解引用裸指针

创建指针是安全的操作,但解引用指针需要使用 unsafe 方法:

fn main() {
    let mut s = String::from("careful!");

    let r1 = &mut s as *mut String;
    let r2 = r1 as *const String;

    // SAFETY: r1 and r2 were obtained from references and so are guaranteed to
    // be non-null and properly aligned, the objects underlying the references
    // from which they were obtained are live throughout the whole unsafe
    // block, and they are not accessed either through the references or
    // concurrently through any other pointers.
    unsafe {
        println!("r1 is: {}", *r1);
        *r1 = String::from("uhoh");
        println!("r2 is: {}", *r2);
    }

    // NOT SAFE. DO NOT DO THIS.
    /*
    let r3: &String = unsafe { &*r1 };
    drop(s);
    println!("r3 is: {}", *r3);
    */
}
This slide should take about 10 minutes.

我们建议(而且 Android Rust 样式指南要求)为每个 unsafe 代码块编写一条注释, 说明该代码块中的代码如何满足其所执行的不安全操作的 安全要求。

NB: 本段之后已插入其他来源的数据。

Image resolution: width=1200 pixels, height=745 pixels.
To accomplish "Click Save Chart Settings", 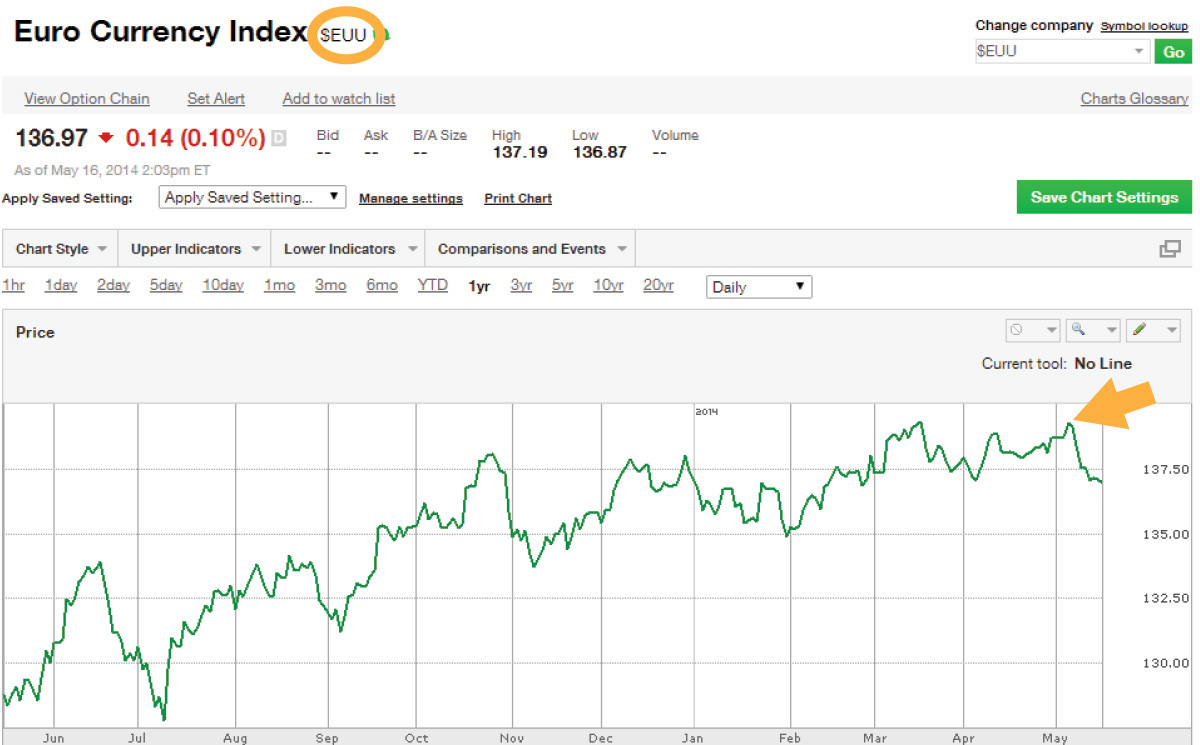I will pyautogui.click(x=1103, y=196).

对于指针解除引用,这意味着指针必须为 valid,即:

  • 指针必须为非 null。
  • 指针必须是 dereferenceable(在单个已分配对象的边界内)。
  • 对象不得已取消分配。
  • 不得并发访问相同位置。
  • 如果通过转换引用类型来获取指针,则底层对象必须处于活跃状态, 而且不得使用任何引用来访问内存。

在大多数情况下,指针还必须正确对齐。

The "NOT SAFE" section gives an example of a common kind of UB bug: *r1 has the 'static lifetime, so r3 has type &'static String, and thus outlives s. Creating a reference from a pointer requires great care.